THE PROBLEM – Copy the records exactly, every one of them.

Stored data
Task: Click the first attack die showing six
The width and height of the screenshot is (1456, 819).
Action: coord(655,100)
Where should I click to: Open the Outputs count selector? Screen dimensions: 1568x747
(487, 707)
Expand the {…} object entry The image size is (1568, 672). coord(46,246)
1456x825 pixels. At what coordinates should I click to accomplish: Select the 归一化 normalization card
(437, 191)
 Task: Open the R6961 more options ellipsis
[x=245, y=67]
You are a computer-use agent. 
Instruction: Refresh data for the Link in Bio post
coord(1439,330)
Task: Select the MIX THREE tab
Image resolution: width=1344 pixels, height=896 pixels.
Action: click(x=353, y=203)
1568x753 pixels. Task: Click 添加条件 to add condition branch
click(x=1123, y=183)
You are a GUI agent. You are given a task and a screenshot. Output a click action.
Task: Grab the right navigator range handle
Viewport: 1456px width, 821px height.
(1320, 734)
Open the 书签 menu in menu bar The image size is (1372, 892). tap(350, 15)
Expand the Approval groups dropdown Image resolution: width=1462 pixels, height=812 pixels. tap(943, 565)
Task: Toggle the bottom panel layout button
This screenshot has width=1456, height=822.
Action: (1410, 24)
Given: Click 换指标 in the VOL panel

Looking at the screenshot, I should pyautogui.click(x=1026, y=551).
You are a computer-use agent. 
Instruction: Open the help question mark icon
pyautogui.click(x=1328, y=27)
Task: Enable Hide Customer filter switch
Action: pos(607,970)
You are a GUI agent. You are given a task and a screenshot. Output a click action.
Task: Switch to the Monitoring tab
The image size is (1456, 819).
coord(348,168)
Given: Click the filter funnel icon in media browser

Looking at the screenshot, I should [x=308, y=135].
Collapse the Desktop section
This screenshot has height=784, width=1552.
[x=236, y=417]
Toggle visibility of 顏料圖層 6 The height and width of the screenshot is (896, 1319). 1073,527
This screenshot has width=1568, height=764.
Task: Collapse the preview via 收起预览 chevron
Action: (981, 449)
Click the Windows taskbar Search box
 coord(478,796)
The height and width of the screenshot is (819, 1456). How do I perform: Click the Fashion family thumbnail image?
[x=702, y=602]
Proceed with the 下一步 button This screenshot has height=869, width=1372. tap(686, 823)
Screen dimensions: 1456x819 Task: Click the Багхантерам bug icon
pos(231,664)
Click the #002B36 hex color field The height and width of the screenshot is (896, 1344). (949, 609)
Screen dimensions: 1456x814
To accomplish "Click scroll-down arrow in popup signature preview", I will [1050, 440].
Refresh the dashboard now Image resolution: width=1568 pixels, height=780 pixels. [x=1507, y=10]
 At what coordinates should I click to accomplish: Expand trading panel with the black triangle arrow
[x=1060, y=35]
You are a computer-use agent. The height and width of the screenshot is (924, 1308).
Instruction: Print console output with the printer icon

ANSWER SPACE –
Task: Click the first attack die showing six
The width and height of the screenshot is (1456, 819).
Action: coord(655,100)
Where should I click to: Open the Outputs count selector? Screen dimensions: 1568x747
(487, 707)
Expand the {…} object entry The image size is (1568, 672). coord(46,246)
1456x825 pixels. At what coordinates should I click to accomplish: Select the 归一化 normalization card
(437, 191)
 Task: Open the R6961 more options ellipsis
[x=245, y=67]
You are a computer-use agent. 
Instruction: Refresh data for the Link in Bio post
coord(1439,330)
Task: Select the MIX THREE tab
Image resolution: width=1344 pixels, height=896 pixels.
Action: click(x=353, y=203)
1568x753 pixels. Task: Click 添加条件 to add condition branch
click(x=1123, y=183)
You are a GUI agent. You are given a task and a screenshot. Output a click action.
Task: Grab the right navigator range handle
Viewport: 1456px width, 821px height.
(1320, 734)
Open the 书签 menu in menu bar The image size is (1372, 892). tap(350, 15)
Expand the Approval groups dropdown Image resolution: width=1462 pixels, height=812 pixels. tap(943, 565)
Task: Toggle the bottom panel layout button
This screenshot has width=1456, height=822.
Action: (1410, 24)
Given: Click 换指标 in the VOL panel

Looking at the screenshot, I should pyautogui.click(x=1026, y=551).
You are a computer-use agent. 
Instruction: Open the help question mark icon
pyautogui.click(x=1328, y=27)
Task: Enable Hide Customer filter switch
Action: pos(607,970)
You are a GUI agent. You are given a task and a screenshot. Output a click action.
Task: Switch to the Monitoring tab
The image size is (1456, 819).
coord(348,168)
Given: Click the filter funnel icon in media browser

Looking at the screenshot, I should [x=308, y=135].
Collapse the Desktop section
This screenshot has height=784, width=1552.
[x=236, y=417]
Toggle visibility of 顏料圖層 6 The height and width of the screenshot is (896, 1319). 1073,527
This screenshot has width=1568, height=764.
Task: Collapse the preview via 收起预览 chevron
Action: (981, 449)
Click the Windows taskbar Search box
 coord(478,796)
The height and width of the screenshot is (819, 1456). How do I perform: Click the Fashion family thumbnail image?
[x=702, y=602]
Proceed with the 下一步 button This screenshot has height=869, width=1372. tap(686, 823)
Screen dimensions: 1456x819 Task: Click the Багхантерам bug icon
pos(231,664)
Click the #002B36 hex color field The height and width of the screenshot is (896, 1344). (949, 609)
Screen dimensions: 1456x814
To accomplish "Click scroll-down arrow in popup signature preview", I will [1050, 440].
Refresh the dashboard now Image resolution: width=1568 pixels, height=780 pixels. [x=1507, y=10]
 At what coordinates should I click to accomplish: Expand trading panel with the black triangle arrow
[x=1060, y=35]
You are a computer-use agent. The height and width of the screenshot is (924, 1308).
Instruction: Print console output with the printer icon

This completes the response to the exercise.